Content starts

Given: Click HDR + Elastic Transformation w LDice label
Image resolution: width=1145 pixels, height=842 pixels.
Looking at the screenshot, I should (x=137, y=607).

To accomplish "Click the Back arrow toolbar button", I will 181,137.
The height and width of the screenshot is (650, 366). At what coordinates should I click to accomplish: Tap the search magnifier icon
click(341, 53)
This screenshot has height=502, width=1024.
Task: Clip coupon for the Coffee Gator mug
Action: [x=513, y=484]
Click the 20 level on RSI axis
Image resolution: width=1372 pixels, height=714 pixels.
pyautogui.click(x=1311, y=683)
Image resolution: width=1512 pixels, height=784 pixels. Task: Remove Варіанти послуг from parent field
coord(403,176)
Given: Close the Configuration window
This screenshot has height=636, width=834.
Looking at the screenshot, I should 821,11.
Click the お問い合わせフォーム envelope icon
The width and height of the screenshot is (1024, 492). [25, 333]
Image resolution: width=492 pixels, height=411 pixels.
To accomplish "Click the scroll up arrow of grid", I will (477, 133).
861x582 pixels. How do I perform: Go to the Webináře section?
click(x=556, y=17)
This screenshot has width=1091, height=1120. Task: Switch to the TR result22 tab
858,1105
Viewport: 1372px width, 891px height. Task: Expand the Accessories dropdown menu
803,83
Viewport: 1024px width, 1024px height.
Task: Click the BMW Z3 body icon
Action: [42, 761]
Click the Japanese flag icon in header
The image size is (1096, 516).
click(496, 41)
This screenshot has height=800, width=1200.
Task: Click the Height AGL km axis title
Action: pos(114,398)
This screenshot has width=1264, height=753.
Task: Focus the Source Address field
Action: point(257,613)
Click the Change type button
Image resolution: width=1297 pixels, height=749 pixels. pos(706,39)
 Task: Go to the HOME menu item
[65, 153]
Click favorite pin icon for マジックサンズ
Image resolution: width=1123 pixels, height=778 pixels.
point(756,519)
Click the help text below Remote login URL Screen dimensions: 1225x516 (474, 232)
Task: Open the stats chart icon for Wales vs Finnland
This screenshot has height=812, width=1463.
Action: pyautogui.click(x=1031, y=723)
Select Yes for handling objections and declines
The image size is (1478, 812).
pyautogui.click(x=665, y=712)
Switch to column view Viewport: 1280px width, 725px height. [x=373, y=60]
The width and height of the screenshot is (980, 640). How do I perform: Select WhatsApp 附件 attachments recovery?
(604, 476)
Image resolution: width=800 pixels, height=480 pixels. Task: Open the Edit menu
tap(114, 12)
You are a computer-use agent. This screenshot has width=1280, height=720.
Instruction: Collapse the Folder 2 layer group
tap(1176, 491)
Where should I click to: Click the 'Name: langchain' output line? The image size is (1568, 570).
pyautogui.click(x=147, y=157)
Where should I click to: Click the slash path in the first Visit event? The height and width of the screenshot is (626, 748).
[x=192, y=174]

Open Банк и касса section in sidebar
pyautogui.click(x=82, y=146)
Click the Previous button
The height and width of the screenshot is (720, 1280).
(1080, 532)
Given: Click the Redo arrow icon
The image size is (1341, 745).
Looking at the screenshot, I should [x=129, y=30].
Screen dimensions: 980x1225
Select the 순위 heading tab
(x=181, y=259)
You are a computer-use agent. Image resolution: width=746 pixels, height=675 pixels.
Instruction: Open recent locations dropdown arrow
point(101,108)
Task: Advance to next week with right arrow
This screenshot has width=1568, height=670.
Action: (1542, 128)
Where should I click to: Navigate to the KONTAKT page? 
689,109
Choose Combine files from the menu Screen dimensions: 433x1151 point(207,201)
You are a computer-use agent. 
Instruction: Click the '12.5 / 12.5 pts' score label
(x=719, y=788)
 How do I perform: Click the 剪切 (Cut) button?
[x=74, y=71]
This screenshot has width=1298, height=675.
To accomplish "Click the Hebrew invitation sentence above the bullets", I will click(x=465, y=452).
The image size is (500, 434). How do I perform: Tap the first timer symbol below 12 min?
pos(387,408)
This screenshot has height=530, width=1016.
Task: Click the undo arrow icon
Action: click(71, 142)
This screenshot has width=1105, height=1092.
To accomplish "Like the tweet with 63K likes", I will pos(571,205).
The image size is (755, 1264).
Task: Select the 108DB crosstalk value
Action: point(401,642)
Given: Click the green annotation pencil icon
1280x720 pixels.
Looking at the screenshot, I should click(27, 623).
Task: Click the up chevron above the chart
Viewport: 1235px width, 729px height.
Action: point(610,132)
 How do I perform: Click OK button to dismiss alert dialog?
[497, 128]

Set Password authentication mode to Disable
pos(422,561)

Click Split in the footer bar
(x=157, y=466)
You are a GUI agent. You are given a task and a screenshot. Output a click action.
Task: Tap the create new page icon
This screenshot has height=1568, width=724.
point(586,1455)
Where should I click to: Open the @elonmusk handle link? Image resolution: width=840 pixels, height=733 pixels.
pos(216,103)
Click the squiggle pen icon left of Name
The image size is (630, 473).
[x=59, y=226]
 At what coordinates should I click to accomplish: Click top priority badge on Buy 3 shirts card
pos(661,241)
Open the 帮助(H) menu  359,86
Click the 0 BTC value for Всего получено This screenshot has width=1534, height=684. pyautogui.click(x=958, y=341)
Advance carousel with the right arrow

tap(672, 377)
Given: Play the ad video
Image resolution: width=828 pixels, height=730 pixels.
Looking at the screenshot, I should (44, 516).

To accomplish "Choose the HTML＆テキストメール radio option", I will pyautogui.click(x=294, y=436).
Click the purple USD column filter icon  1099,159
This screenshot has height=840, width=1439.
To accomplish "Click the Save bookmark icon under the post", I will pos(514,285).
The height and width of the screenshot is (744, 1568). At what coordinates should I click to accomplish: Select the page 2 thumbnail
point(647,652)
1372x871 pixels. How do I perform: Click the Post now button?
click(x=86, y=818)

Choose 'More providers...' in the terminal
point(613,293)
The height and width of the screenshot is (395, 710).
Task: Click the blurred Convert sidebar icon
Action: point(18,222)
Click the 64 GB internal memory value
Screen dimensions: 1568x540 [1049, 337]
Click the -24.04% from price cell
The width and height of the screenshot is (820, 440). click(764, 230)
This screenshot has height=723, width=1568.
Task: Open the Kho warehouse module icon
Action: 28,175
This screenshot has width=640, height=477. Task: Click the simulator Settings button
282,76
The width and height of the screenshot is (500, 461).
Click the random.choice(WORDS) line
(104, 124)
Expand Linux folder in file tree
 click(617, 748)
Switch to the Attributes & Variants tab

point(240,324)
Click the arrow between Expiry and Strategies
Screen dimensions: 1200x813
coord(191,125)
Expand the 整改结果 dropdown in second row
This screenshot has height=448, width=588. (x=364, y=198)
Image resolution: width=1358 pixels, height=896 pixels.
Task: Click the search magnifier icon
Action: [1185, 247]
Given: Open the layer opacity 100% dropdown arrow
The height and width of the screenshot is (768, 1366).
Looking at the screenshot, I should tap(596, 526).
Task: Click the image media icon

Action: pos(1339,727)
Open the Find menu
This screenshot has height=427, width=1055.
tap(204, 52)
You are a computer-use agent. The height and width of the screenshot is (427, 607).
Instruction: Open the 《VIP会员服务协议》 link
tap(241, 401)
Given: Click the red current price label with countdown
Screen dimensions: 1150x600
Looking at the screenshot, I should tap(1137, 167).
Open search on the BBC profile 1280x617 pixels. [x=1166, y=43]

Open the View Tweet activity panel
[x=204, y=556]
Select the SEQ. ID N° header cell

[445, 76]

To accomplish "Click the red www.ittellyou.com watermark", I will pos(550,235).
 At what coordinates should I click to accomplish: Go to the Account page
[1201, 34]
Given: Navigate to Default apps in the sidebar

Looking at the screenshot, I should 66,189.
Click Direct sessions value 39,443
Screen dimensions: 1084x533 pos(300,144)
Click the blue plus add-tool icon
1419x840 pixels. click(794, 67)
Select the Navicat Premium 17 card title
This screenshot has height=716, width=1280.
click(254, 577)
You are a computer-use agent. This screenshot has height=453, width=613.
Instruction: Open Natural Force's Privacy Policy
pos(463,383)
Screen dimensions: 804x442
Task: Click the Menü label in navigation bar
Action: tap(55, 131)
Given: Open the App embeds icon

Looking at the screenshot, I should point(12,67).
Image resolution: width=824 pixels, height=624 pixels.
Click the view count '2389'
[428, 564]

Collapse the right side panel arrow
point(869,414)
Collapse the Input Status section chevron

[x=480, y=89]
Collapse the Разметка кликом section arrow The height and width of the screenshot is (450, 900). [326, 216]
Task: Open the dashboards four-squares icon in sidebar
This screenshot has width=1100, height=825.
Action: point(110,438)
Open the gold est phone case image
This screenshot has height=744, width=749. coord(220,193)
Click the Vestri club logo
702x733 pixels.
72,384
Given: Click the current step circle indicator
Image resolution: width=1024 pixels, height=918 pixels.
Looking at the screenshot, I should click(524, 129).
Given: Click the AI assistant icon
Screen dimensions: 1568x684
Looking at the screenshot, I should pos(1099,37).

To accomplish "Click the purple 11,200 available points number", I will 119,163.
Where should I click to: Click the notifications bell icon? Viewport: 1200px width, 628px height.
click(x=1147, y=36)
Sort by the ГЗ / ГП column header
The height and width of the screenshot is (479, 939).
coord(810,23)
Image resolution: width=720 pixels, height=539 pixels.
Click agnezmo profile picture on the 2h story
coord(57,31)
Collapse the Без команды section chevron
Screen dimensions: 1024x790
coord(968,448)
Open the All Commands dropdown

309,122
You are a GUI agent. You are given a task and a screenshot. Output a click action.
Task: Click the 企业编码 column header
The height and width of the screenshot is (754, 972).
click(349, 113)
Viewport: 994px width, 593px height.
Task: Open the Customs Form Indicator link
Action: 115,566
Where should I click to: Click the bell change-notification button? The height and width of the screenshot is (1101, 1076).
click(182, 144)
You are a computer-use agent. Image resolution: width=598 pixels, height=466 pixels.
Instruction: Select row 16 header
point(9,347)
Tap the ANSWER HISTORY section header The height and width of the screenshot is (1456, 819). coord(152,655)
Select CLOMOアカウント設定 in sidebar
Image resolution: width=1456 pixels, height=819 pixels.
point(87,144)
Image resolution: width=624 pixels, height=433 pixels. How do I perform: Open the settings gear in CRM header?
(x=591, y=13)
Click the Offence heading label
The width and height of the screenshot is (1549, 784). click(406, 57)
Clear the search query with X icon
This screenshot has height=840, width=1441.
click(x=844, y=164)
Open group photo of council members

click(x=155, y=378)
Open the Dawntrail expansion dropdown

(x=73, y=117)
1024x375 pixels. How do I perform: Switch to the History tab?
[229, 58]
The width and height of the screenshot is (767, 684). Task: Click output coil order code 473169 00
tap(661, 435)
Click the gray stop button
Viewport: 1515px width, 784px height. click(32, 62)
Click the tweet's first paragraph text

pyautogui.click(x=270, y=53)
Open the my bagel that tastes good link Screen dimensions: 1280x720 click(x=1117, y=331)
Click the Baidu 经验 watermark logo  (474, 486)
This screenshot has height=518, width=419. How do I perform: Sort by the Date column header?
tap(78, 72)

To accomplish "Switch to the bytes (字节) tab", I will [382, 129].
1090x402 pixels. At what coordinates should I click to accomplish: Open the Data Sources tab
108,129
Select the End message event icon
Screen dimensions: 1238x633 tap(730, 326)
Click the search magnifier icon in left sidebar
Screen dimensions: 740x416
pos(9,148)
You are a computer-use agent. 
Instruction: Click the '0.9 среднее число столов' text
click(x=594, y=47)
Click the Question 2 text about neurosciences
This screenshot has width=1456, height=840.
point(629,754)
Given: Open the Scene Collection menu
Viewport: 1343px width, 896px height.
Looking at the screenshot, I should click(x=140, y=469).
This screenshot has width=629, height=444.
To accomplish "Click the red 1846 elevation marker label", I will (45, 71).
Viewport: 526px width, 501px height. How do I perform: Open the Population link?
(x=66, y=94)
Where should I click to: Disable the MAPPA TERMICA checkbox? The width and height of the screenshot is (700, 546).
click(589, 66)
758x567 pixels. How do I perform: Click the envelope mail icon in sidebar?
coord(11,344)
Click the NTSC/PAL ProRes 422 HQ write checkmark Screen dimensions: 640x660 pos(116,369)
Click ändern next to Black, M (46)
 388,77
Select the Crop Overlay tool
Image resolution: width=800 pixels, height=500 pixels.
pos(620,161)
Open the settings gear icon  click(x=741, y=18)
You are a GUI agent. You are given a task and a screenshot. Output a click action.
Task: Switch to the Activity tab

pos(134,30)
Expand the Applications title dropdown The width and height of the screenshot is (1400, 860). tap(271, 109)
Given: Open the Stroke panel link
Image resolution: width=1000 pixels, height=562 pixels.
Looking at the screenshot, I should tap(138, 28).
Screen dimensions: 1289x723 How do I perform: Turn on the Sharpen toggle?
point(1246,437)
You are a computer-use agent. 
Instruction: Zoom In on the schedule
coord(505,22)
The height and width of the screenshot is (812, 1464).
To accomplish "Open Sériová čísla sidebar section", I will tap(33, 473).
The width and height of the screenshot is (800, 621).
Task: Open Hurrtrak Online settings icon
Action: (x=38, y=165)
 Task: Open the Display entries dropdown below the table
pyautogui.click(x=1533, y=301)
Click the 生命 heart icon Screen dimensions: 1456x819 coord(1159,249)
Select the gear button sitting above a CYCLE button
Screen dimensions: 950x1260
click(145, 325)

Content ends

=== INSTRUCTIONS FOR THE TASK ===
Your answer should consist of each line of the data above in which the word "purple" occurs.

=== EXPECTED ANSWER ===
Click the purple USD column filter icon  1099,159
To accomplish "Click the purple 11,200 available points number", I will 119,163.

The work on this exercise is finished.